Pada 1998, Hans bertemu Anak Agung Made Rai Rama, lelaki sepuh keturunan Raja Bangli terakhir yang tinggal dalam kompleks puri. Saat Hans bertanya tentang Nura yang berkait dengan K’tut Tantri, Rama dengan sigap menjawab bahwa Nura adalah “Anak Agung Gede Oka”.
Anak Agung Gede Oka tak lain adalah Anak Agung Nura yang dikisahkan dalam Revolt in Paradise. Tokoh itu juga tewas dibunuh orang Republik pada periode yang sama.
Hans juga berjumpa Anak Agung Gede Ngurah, saudara kandung pahlawan Kapten Anak Agung Gede Anom Muditha. Ngurah berkata kepadanya bahwa “Anak Agung Gede Oka bukanlah anak raja melainkan keponakan dari seorang raja sebelum raja terakhir, I Dewa Gede Taman yang menjabat pada 1925-1930.” Tampaknya, Tantri menyamarkan nama Raja Bangli I Dewa Gede Taman sebagai Anak Agung Gede.

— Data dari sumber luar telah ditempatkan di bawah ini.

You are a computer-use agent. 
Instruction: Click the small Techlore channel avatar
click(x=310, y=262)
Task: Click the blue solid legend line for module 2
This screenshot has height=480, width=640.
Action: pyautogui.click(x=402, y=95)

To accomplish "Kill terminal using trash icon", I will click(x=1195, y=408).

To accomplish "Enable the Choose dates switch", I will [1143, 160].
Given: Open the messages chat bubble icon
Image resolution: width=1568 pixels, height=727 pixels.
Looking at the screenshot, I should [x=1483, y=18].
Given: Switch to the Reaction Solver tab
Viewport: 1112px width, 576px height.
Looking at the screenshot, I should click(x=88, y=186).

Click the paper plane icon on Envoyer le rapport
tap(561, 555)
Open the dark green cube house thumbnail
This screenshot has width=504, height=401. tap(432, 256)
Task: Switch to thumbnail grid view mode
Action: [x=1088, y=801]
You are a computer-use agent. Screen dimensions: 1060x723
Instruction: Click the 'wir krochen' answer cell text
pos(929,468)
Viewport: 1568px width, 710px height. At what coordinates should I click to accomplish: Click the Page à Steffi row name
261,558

Ngurah juga menegaskan bahwa Oka tewas dibunuh orang Republik karena dia disangka mendukung NICA-Belanda, mungkin sekitar 1945/1946. Fakta ini menguatkan dugaan bahwa Anak Agung Gede Oka tak lain adalah Anak Agung Nura yang dikisahkan dalam Revolt in Paradise. Tokoh itu juga tewas dibunuh orang Republik pada periode yang sama.
“Sungguh berbahaya menggunakan buku perempuan itu sebagai referensi sejarah,” ungkap Hans. “Karena buku ini tak pelak lagi mencampurkan fakta dan fiksi.”
Apakah Revolt in Paradise atau Revolusi di Nusa Damai sebuah kisah fiksi belaka? Dalam halaman pembuka autobiografinya, Tantri telah memberikan pernyataan, “Dengan mengetjualikan orang2 besar. Nama2 dalam buku ini dirobah. Nama2 desa di Bali dirobah. Kedjadian2 dalam segala hal berdasarkan kebenaran. Tentu sadja, peristiwa2 bersedjarah adalah uraian sesungguhnja. Buku ini sesungguhnja benar.”